安雪梅像喝啤酒一样喝完咖啡,皱皱眉。再囫囵吞枣的几口吞吃完可丽饼。
可丽饼,好名字,只可惜幸福的人才可丽,孤单的人只会让人感到可怜。
安雪梅怆惶逃离可缇咖啡屋。可大街上也没有她容身之地,霓虹灯下一对对情侣结伴嘻笑而过。她第一次感觉到孤单的人是如此可怜可悲。越是温馨浪漫热闹的地方越让形单影只的人显得孤立孤寂孤独,孤零零的飘荡无依。
安雪梅决计逃离这些地方,找个大家都一样寂寞孤单的地方。于是她想到网吧。
网吧,这地方看上去热热闹闹的,其实每个人都寂寞孤独地独舞。就算手臂不时互相碰撞,谁也不理谁;就算他(她)对着一个千里之外一无所知的阿猫阿狗喃喃自语,也绝不对身旁的你问个好,或说声对不起。
在去网吧的路上,安雪梅路过一家电影院,她原本没心思看电影的,可她还是毅然的买票进去了。因为电影院正放映一部她看过好几次但还一直想再看的电影——《上帝也疯狂》。
这家电影院她常来,有时一个人,有时与同学一起来,有时郝东陪她来。
电影院建筑物外表陈旧,看来已有些年月。有两个放映厅。一楼大厅,放映的国产,港台,日韩等亚洲影片;三楼小厅放映的全是欧美片,而且基本上是原声版。设备都很简陋,椅子都还是上个世纪八九十年代那种活动的木制椅,人坐下去或站起来都会发出噼噼啪啪响动声。像个难以承受生活折磨的老人在呻吟。这些都不难忍受,最难以忍受的是电影院长年累月的散发一股莫名其妙的气味。

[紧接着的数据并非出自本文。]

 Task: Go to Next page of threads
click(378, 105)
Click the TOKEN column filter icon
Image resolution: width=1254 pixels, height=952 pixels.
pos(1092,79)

电影院老板是个留有长头发的老男人,年轻的时候肯定是个艺术青年。对电影应该算是个内行人,或者说一种偏爱。大厅应该纯属赚钱,小厅则是兴趣所致。欧美片,但不全是大片,商业片,更多的是一些有内函的人文文艺片。老板也常常坐在后排一起观看,与身边陌生观众小声讨论。
安雪梅有次无聊中与同学一起来消磨时间,没想就喜欢上了,所以也就忍受了那股莫名其妙的臭味。
也许臭味相投吧,小厅的观众不算很多也不算少,时常恰到好处地覆盖差不多的座位,偶有几张空椅子。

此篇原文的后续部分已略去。